→ What is expected
Identify and pull out each line of the entries in which "agent" occurs.

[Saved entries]

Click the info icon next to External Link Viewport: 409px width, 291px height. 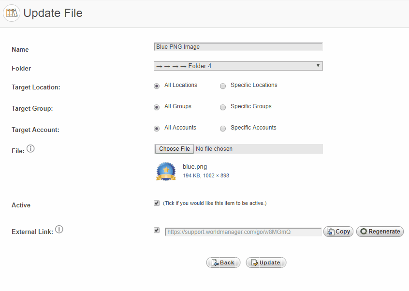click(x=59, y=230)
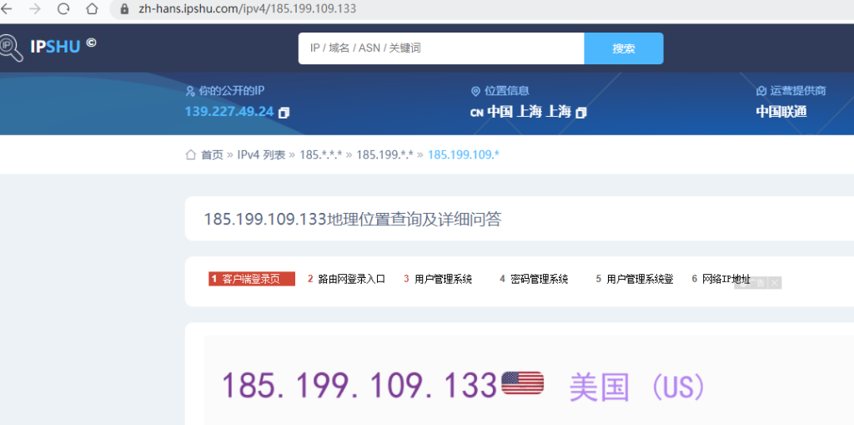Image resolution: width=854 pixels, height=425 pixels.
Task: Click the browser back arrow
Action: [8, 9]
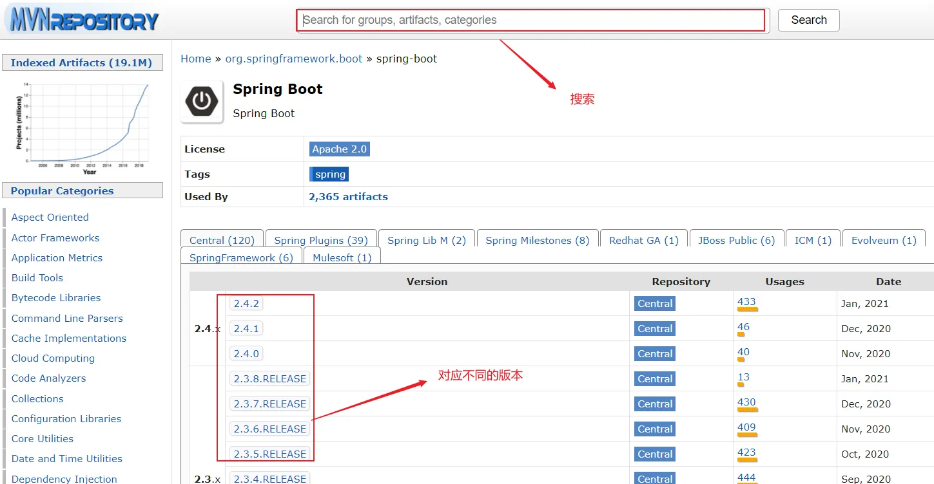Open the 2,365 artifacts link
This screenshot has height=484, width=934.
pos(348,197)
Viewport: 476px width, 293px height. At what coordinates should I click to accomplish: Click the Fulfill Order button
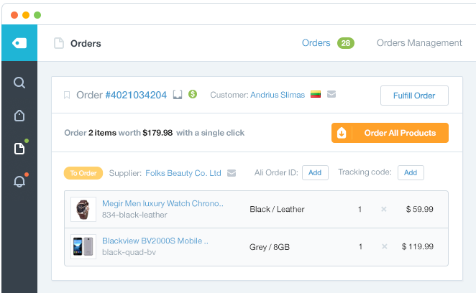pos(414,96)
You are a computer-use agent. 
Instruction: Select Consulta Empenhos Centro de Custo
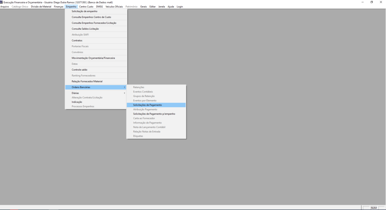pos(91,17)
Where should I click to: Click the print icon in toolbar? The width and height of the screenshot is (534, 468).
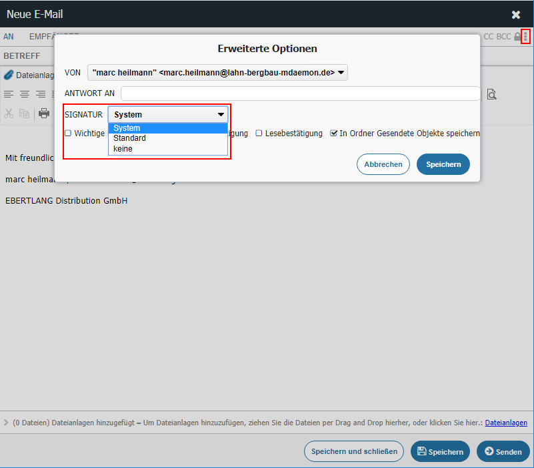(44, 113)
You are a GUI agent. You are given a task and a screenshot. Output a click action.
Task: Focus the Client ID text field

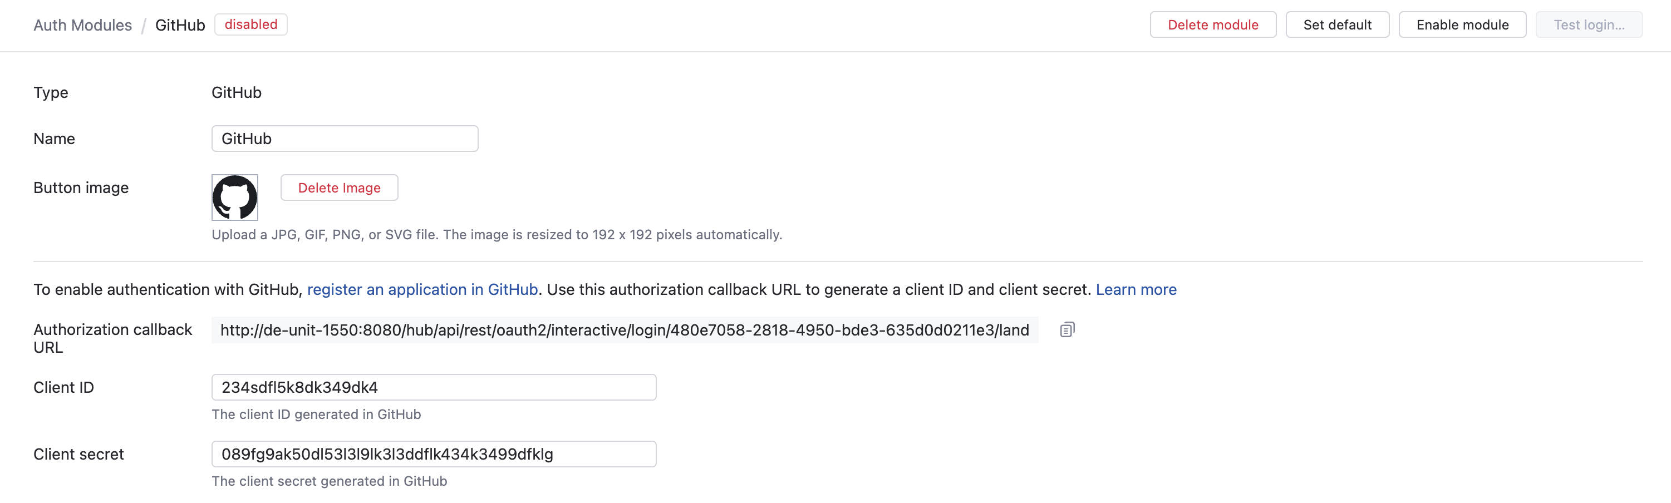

→ Result below
You are a computer-use agent. 
You are a GUI agent. You are given a task and a screenshot. Output a click action.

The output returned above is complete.